The current “Ballisticlean” uses the “RHT” bullets which are typical looking compressed copper/tin, but the original style was the soft-point looking projectile which had the zinc core/tip with copper jacket. These were available in common pistol calibers from the mid-90’s through to around 2000 when Federal switched to the RHT style bullet for this line. The two that I have are the BC9NT1 and the BC9NT2. Oddly enough, the BC9NT2 appears as an earlier variation from what I have, hailing from at least 1995, while the BC9NT1 is dated as a 1998 design from my box. The BC9NT2 has the original style zinc wire wrap look to it which various internet postings refer to as a deadly “roto-rooter” type of bullet, while the BC9NT1 was a more solid looking zinc tip with no detectable wire segmentation. The headstamps are different with the “NT” being oriented differently for each.

The boxes are exactly the same except that the end-flap sticker labels are different in terms of description (CQT vs “soft point”), stamped lot number, and printed index number. Also the boxes have printed year dates on the back (1995 for NT2 and 1998 for NT1)

Matt, these two different loadings were evidently made during the same time because I have a picture of a “100 gr JSP” with code BC9NT1 which is dated 1995. Also, at least the side panel is different because the word “Clean” is green color.

Interesting Fede, on my two boxes, dated 95 and 98, both “Clean” words on the side are green in color, unless you mean your image shows the end-flap with the word being green. I wonder why they would bother making virtually the same load during the same time span? Was one considered more of a trainer, while one was more of a duty / carry load?

I don’t remember details, but I do remember the “stranded Zinc” Federal bullets had some problems, as when they fragmented, they had a tendency to damage the range’s target hardware.


To the best of my knowledge, no JSP loads were marketed by ATK in the US as duty loads in that timeframe, and no products from the Ballisticlean line have been marketed as duty loads (‘green’ primers are usually deemed as having too high a failure rate for LE duty ammo).
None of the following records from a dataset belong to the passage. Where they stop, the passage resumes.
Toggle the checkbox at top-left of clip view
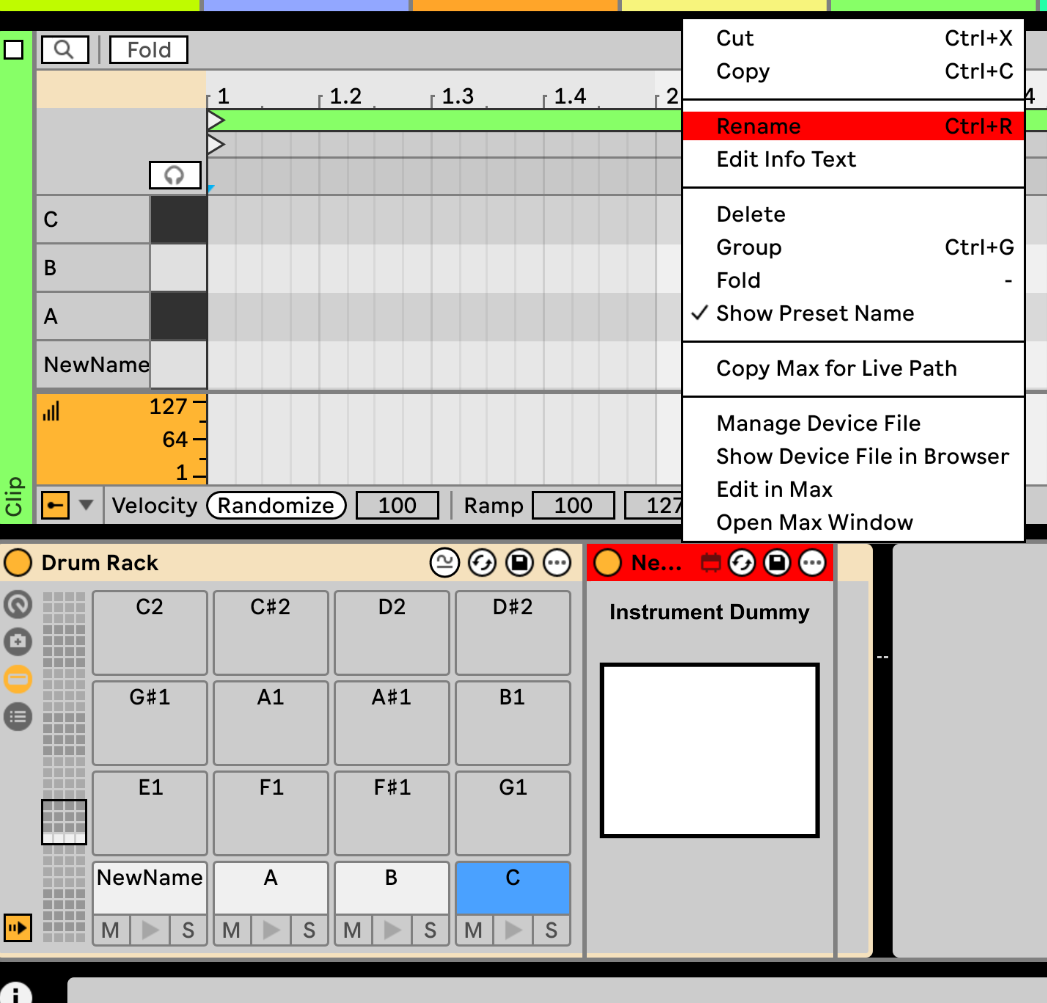 pyautogui.click(x=14, y=49)
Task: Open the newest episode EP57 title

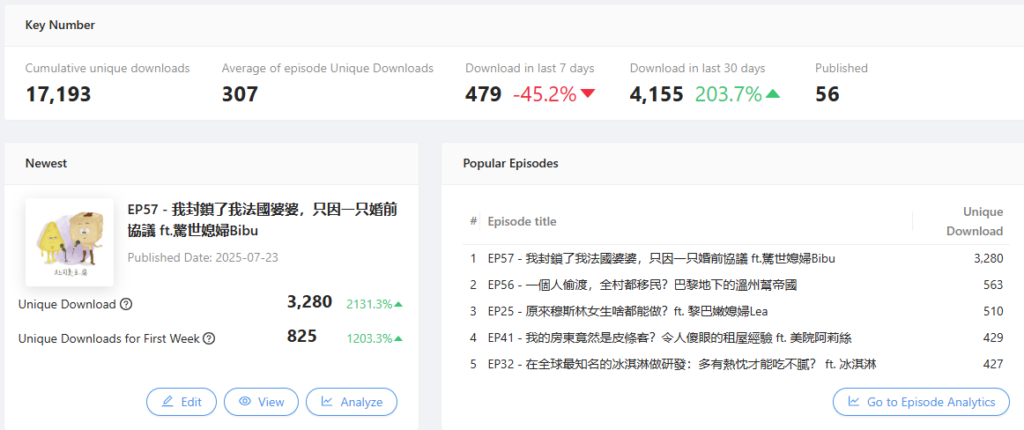Action: 263,220
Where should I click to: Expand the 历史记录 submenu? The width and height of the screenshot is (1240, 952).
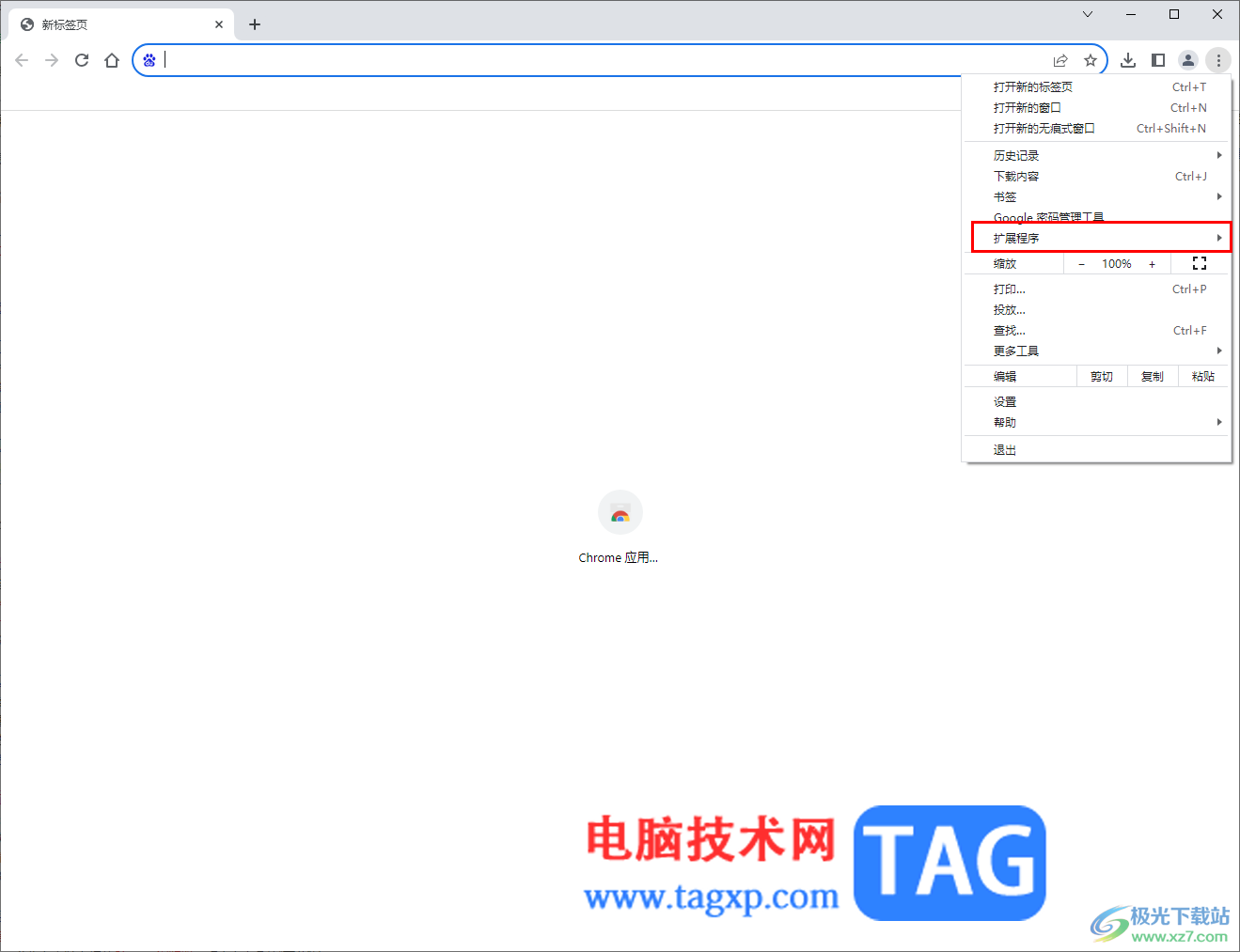pos(1016,155)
All the ATK overseas contract JSPs that I know about have been outside the Ballisticlean line.

My experience with the stranded zinc load pictured is that it does produces fragments of a size and hardness not desirable for close-range use of steel targets. I’ve seen them embedded 0.25+ in 2x4 range fixtures.

Here is a picture:

In 2001, when the 100 gr CQT (copper-tin) load number BC9NT3 was announced as a new product, it was the only BallistiClean load offered in 9 mm. In 2002 the caliber line was expanded and offered in both BC9NT2 and BC9NT3 loads, but the first one was then redesignated “Stranded Zinc Core” and its bullet JSZ (Jacketed Stranded Zinc).

All of these were designed for training; the JSZ to break up on hard targets and the CQT to breakup immediately on metal targets.

Reading these posts got me to digging in my Federal collection.
I found a few interesting early 9mm Ballisticlean items.
I’m not sure of the composition of the iron round but it
sure loves a magnet. I also don’t know which non-toxic
metal is in the early 115 gr. round from 1994. My guess would be zinc or tin.